The Cold War (Russian: холо́дная война́, kholodnaya voĭna) was the continuing state from roughly 1946 to 1991 of political conflict, military tension, proxy wars, and economic competition between the Communist World—primarily the Soviet Union and its satellite states and allies—and the powers of the Western world, primarily the United States and its NATO allies. Both sides possessed nuclear weapons, and because their use would probably guarantee their mutual assured destruction the chief military forces never engaged in a major battle with each other. The nuclear deterrent kept the war 'cold.' The conflict was expressed through military coalitions, strategic conventional force deployments, extensive aid to states deemed vulnerable, proxy wars, espionage, propaganda, conventional and nuclear arms races, appeals to neutral nations, rivalry at sports events, and technological competitions such as the Space Race. The antagonistic behaviour that both sides displayed towards their enemy resulted in many crises which risked mutual annihilation in a nuclear exchange. To alleviate thie risk of nuclear war exacerbated by accident or mistake, both sides sought détente to relieve political tensions and deter direct military attack.

The Cold War began after the success of their temporary wartime alliance against Nazi Germany, as the USSR and the US saw each other as mutual superpowers with profound economic and political differences.
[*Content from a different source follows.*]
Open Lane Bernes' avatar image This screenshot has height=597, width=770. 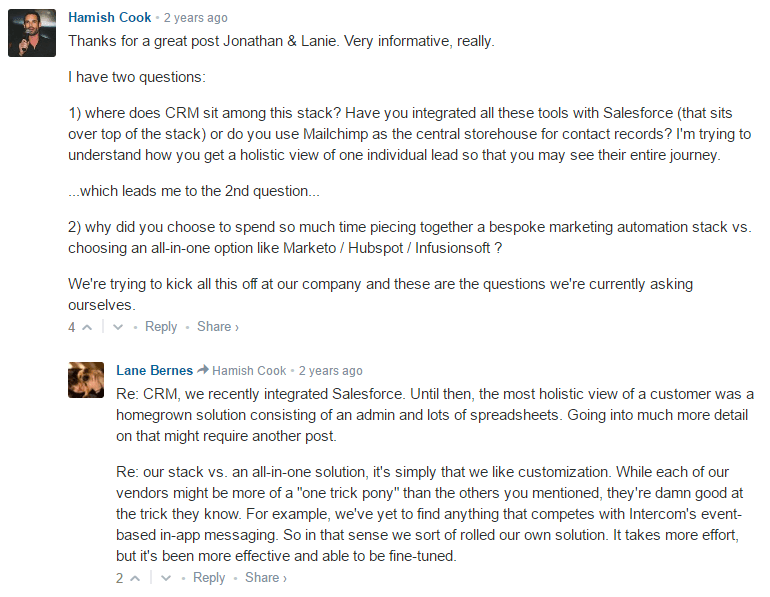[86, 380]
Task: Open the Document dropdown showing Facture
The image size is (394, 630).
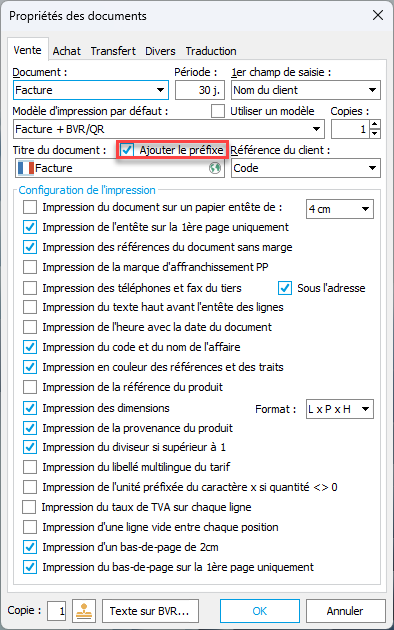Action: click(x=91, y=90)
The Soviet Union created the Eastern Bloc with the eastern European countries it occupied, annexing part or all of some and maintaining others as satellite states. The post-war recovery of Western Europe was facilitated by the United States' Marshall Plan, while the Soviet Union, wary of the conditions attached, declined to participate and prompted its satellite states to do likewise. An alternative, COMECON, was set up by the Soviets instead. The United States forged NATO, a military alliance using containment of communism as a main strategy (Truman Doctrine), in 1949, while the Soviet bloc formed the Warsaw Pact in 1955. Some countries aligned with NATO and the Warsaw Pact, and others chose to stay neutral with the Non-Aligned Movement. Elsewhere, the US and USSR fought proxy wars of various types: in Latin America and Southeast Asia, the USSR assisted and helped foster communist revolutions, opposed by several Western countries and their regional allies; some they attempted to roll back, with mixed results.

The Cold War featured cycles of relative calm and of high tension. The most tense involved the Berlin Blockade (1948–1949), the Korean War (1950–1953), the Berlin Crisis of 1961, the Vietnam War (1959–1975), the Cuban Missile Crisis (1962), the Soviet war in Afghanistan (1979–1989), and the Able Archer 83 NATO exercises in November 1983. In the 1980s, under the Reagan Doctrine, the United States increased diplomatic, military, and economic pressures on the Soviet Union, at a time when the nation was already suffering economic stagnation. In the late 1980s, Soviet President Mikhail Gorbachev introduced the liberalizing reforms of perestroika ("reconstruction", "reorganization", 1987) and glasnost ("openness", ca. 1985). The Cold War ended after the Soviet Union collapsed in 1991, leaving the United States as the dominant military power. The Cold War and its events have had a significant impact on the world today, and it is often referred to in popular culture, especially in media featuring themes of espionage and the threat of nuclear warfare.